Exhibit 99.1
Schedule 1
A separate Pass Through Trust Agreement substantially identical in all material respects to Exhibit 4.4 (the form of which agreement with respect to each pass through trust was originally filed as Exhibit 4.3 to Amendment No. 1 to Registration Statement on Form S-3 (Registration Statement No. 333-109546) dated March 2, 2004) has been entered into with respect each of JetBlue Airways Corporation’s Pass Through Certificates Series 2004-1G-2-O and Series 2004-1C-O. Those Pass Through Trust Agreements differ from Exhibit 4.4 as set forth below:
1. Pass Through Trust Agreement, dated as of March 24, 2004, between JetBlue Airways Corporation and Wilmington Trust Company, as Pass Through Trustee made with respect to the formation of JetBlue Airways Corporation Pass Through Trust Series 2004-1G-2-O and the issuance of Three-Month LIBOR plus 0.420% JetBlue Airways Pass Through Trust, Series 2004-1G-2-O
(a) Conforming changes have been made to reflect the formation of the appropriate trust and the issuance of the appropriate series of pass through trust certificates;
(b) Section 1.01 defines “Final Legal Distribution Date” as September 15, 2015; and
(c) Section 3.01(b) limits the aggregate Fractional Undivided Interest of Certificates to $187,890,000.
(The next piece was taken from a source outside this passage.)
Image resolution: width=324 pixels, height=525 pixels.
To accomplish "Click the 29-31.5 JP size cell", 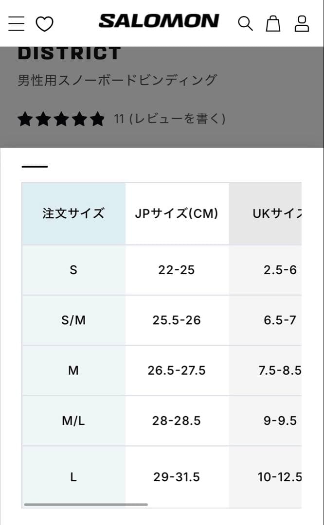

2. Pass Through Trust Agreement, dated as of March 24, 2004, between JetBlue Airways Corporation and Wilmington Trust Company, as Pass Through Trustee made with respect to the formation of JetBlue Airways Corporation Pass Through Trust Series 2004-1C-O and the issuance of Three-Month LIBOR plus 4.250% JetBlue Airways Pass Through Trust, Series 2004-1C-O
(a) Conforming changes have been made to reflect the formation of the appropriate trust and the issuance of the appropriate series of pass through trust certificates;
(b) Section 1.01 defines “Final Legal Distribution Date” as September 15, 2009;
(c) Section 1.01 defines “Trust Property” so that it does include the Policy;
(d) Section 2.01(a)(i), relating to the issuance of pass through trust certificates, does not direct the Trustee to execute and deliver the Policy Provider Agreement;
(e) Section 3.01(b) limits the aggregate Fractional Undivided Interest of Certificates to $124,004,000;
(f) Section 3.11, relating to payments and distributions made to Certificateholders, provides that a Certificateholder “will not have any recourse to the Company, the Trustee, the Loan Trustees or the Liquidity Providers, except as otherwise expressly provided herein or in the Intercreditor Agreement”;
(g) Section 4.03(a)(i) provides that “the aggregate amount of funds distributed on such Distribution Date hereunder and under the Escrow Agreement, indicating the amount allocable to each source including any portion thereof paid by the Liquidity Providers”;
(h) Section 6.01(b) provides that:
The purchase price with respect to the Class G-1 Certificates and the Class G-2 Certificates shall be the amounts set forth in Section 6.01(b) of the Other Pass Through Trust Agreements. Such purchase shall be subject to the terms set forth in Section 6.01(b) of the Other Pass Through Trust Agreements.
(i) Sections 9.01 and 9.02 has been amended to delete references to the Policy and the Policy Provider Agreement;
(j) Section 9.02(6) has been deleted; and
(k) Section 10.01 has been amended to delete the reference to “the Policy Provider” at the end of the first sentence and the language “Policy Provider or if a Policy Provider Default has occurred and is continuing,” from the beginning of the second sentence.